# Consegna
Per ciascuna affermazione indica se concorda con il testo sulla presidenza Trump, rispondendo sì o no e citando tra virgolette le parole del testo che lo decidono.
(a) Nel 2016 Trump vinse contro Hillary Clinton.
(b) La legge italiana che ha qualificato l'utero in affitto come reato universale risale al 2025.
(c) La prima presidenza di Trump aveva suscitato grandi speranze nel mondo prolife e profamily.

# Testo in esame
════════════════════

Bilancio della presidenza Trump su vita e famiglia

Corrispondenza romana 5 Novembre 2025

di Giuseppe Brienza

Il 5 novembre del 2024 è la data dell’inattesa rielezione di Donald Trump a Presidente degli Stati Uniti. Siamo quindi al primo anniversario della designazione, da parte del popolo americano, del 47° Capo della Casa Bianca della storia. Vincendo tale sfida il Tycoon ha guadagnato, come noto, il suo secondo mandato dopo aver vinto nel 2016 contro la candidata dell’establishment liberal, la Democratica Hillary Clinton. A differenza di dieci anni fa, in quest’ultima sfida elettorale Trump ha avuto partita facile con Kamala Harris, vicepresidente degli Stati Uniti dal 2021 al 2025, ampiamente screditata a causa dell’inconsistenza dimostrata durante la presidenza Biden.

Qual è un provvisorio bilancio “etico-politico” dei primi 10 mesi della presidenza Trump, tralasciando gli aspetti più direttamente economici, politici e militari, già abbondantemente trattati dai media e su queste pagine? Formulare giudizi o previsioni di carattere etico-politico non è facile, considerando il carattere ego-riferito di un presidente che, fin dal momento dell’insediamento alla Casa Bianca, ha fatto dell’imprevedibilità il suo tratto caratteristico.

Un dato, però, emerge con molta chiarezza. Ed è che gli Stati Uniti, con il ritorno di Trump alla Casa Bianca, hanno decisamente cambiato rotta rispetto all’orientamento ideologicamente abortista, anti-familiare e pro-gender praticato durante i cinque anni dell’Amministrazione Biden. Sia pure con i molti limiti evidenziati dal pensiero e dalle politiche del nuovo Presidente, è un fatto che l’effetto «contagio» che la svolta politica ha esercitato (e potrà esercitare in futuro) anche nell’ordinamento di altre nazioni nel resto del mondo costituisce una nuova straordinaria opportunità.

Va in tal senso, solo per fare un esempio, la recente richiesta italiana all’Assemblea Generale dell’ONU di approvare un bando universale della maternità surrogata sulla scia della legge nazionale dell’ottobre 2023, che ha qualificato l’utero in affitto appunto come “reato universale”.

C’è da aggiungere, però, che non è la prima volta che il ciclone Trump si abbatte sugli Stati Uniti e sul mondo intero. Già la sua prima presidenza, tra il 2017 e il 2021, aveva suscitato grandi speranze nel mondo prolife e profamily ma, lo stile scostante ed eccessivamente leaderistico del Tycoon, oltre naturalmente all’entità ed efficacia delle forze scatenate dai nemici interni ed esterni del ritorno al reale in materia di vita, famiglia ed educazione, ha fatto sì che alla fine dell’Amministrazione Biden non siano sopravvissute grandi tracce di quanto di buono realizzato dalla precedente Amministrazione Repubblicana.

════════════════════

# Dati forniti
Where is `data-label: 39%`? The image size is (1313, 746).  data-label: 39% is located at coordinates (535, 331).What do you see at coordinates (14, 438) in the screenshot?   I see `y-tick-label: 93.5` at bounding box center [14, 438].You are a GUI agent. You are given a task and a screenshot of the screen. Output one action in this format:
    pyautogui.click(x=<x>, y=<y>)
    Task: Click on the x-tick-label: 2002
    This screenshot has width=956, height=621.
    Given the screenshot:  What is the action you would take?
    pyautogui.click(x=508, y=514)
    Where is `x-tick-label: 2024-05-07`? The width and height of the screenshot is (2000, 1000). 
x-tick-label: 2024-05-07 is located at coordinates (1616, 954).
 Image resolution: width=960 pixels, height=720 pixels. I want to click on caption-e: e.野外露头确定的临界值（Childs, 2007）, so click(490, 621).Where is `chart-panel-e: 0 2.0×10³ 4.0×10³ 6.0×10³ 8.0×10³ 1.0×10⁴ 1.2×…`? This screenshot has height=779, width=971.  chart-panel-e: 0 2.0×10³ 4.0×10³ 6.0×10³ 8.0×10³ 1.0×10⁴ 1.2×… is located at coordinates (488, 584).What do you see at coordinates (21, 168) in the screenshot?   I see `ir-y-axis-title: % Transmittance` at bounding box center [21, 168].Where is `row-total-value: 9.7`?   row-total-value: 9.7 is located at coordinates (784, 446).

════════════════════

# Risposta
(a) Sì: «dopo aver vinto nel 2016 contro la candidata dell’establishment liberal, la Democratica Hillary Clinton»
(b) No: «sulla scia della legge nazionale dell’ottobre 2023»
(c) Sì: «Già la sua prima presidenza, tra il 2017 e il 2021, aveva suscitato grandi speranze nel mondo prolife e profamily»